TASK TO CARRY OUT:
Please give the listing again in its entirety, exactly as written.

************

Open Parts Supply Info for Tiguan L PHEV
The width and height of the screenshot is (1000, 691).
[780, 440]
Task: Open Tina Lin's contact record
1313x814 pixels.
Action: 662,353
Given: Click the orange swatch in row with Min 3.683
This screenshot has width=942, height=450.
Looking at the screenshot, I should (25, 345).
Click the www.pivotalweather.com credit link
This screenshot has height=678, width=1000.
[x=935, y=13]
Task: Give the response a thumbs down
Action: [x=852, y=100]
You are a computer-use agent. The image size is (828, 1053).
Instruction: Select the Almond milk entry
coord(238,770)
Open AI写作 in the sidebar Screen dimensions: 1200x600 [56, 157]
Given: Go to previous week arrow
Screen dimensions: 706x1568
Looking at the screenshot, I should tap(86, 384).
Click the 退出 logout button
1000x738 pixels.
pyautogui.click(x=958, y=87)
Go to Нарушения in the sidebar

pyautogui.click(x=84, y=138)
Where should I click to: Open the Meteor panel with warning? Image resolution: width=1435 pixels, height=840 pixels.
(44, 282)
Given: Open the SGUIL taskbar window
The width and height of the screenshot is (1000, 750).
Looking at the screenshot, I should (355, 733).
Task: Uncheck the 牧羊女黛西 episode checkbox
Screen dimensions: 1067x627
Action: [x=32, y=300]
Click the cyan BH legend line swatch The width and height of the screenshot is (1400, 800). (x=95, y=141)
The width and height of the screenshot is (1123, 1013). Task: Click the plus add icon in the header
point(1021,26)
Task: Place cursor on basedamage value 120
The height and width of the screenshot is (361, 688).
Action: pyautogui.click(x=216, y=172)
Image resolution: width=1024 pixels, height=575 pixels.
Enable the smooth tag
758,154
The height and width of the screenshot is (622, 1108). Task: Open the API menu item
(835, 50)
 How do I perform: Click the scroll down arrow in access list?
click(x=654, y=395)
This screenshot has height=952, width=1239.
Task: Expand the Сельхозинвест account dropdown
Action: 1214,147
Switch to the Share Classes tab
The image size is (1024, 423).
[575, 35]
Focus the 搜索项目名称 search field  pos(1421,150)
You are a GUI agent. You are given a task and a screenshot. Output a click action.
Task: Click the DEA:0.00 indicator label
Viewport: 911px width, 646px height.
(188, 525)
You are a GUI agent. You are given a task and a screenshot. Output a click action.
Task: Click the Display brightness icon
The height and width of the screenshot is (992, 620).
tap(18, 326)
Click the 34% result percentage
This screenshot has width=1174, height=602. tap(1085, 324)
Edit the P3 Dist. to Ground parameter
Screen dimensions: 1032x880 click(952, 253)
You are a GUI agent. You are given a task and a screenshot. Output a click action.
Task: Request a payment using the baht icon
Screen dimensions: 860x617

************

EXERCISE RESPONSE:
Open Parts Supply Info for Tiguan L PHEV
The width and height of the screenshot is (1000, 691).
[780, 440]
Task: Open Tina Lin's contact record
1313x814 pixels.
Action: 662,353
Given: Click the orange swatch in row with Min 3.683
This screenshot has width=942, height=450.
Looking at the screenshot, I should (25, 345).
Click the www.pivotalweather.com credit link
This screenshot has height=678, width=1000.
[x=935, y=13]
Task: Give the response a thumbs down
Action: [x=852, y=100]
You are a computer-use agent. The image size is (828, 1053).
Instruction: Select the Almond milk entry
coord(238,770)
Open AI写作 in the sidebar Screen dimensions: 1200x600 [56, 157]
Given: Go to previous week arrow
Screen dimensions: 706x1568
Looking at the screenshot, I should tap(86, 384).
Click the 退出 logout button
1000x738 pixels.
pyautogui.click(x=958, y=87)
Go to Нарушения in the sidebar

pyautogui.click(x=84, y=138)
Where should I click to: Open the Meteor panel with warning? Image resolution: width=1435 pixels, height=840 pixels.
(44, 282)
Given: Open the SGUIL taskbar window
The width and height of the screenshot is (1000, 750).
Looking at the screenshot, I should (355, 733).
Task: Uncheck the 牧羊女黛西 episode checkbox
Screen dimensions: 1067x627
Action: [x=32, y=300]
Click the cyan BH legend line swatch The width and height of the screenshot is (1400, 800). (x=95, y=141)
The width and height of the screenshot is (1123, 1013). Task: Click the plus add icon in the header
point(1021,26)
Task: Place cursor on basedamage value 120
The height and width of the screenshot is (361, 688).
Action: pyautogui.click(x=216, y=172)
Image resolution: width=1024 pixels, height=575 pixels.
Enable the smooth tag
758,154
The height and width of the screenshot is (622, 1108). Task: Open the API menu item
(835, 50)
 How do I perform: Click the scroll down arrow in access list?
click(x=654, y=395)
This screenshot has height=952, width=1239.
Task: Expand the Сельхозинвест account dropdown
Action: 1214,147
Switch to the Share Classes tab
The image size is (1024, 423).
[575, 35]
Focus the 搜索项目名称 search field  pos(1421,150)
You are a GUI agent. You are given a task and a screenshot. Output a click action.
Task: Click the DEA:0.00 indicator label
Viewport: 911px width, 646px height.
(188, 525)
You are a GUI agent. You are given a task and a screenshot. Output a click action.
Task: Click the Display brightness icon
The height and width of the screenshot is (992, 620).
tap(18, 326)
Click the 34% result percentage
This screenshot has width=1174, height=602. tap(1085, 324)
Edit the P3 Dist. to Ground parameter
Screen dimensions: 1032x880 click(952, 253)
You are a GUI agent. You are given a task and a screenshot. Output a click action.
Task: Request a payment using the baht icon
Screen dimensions: 860x617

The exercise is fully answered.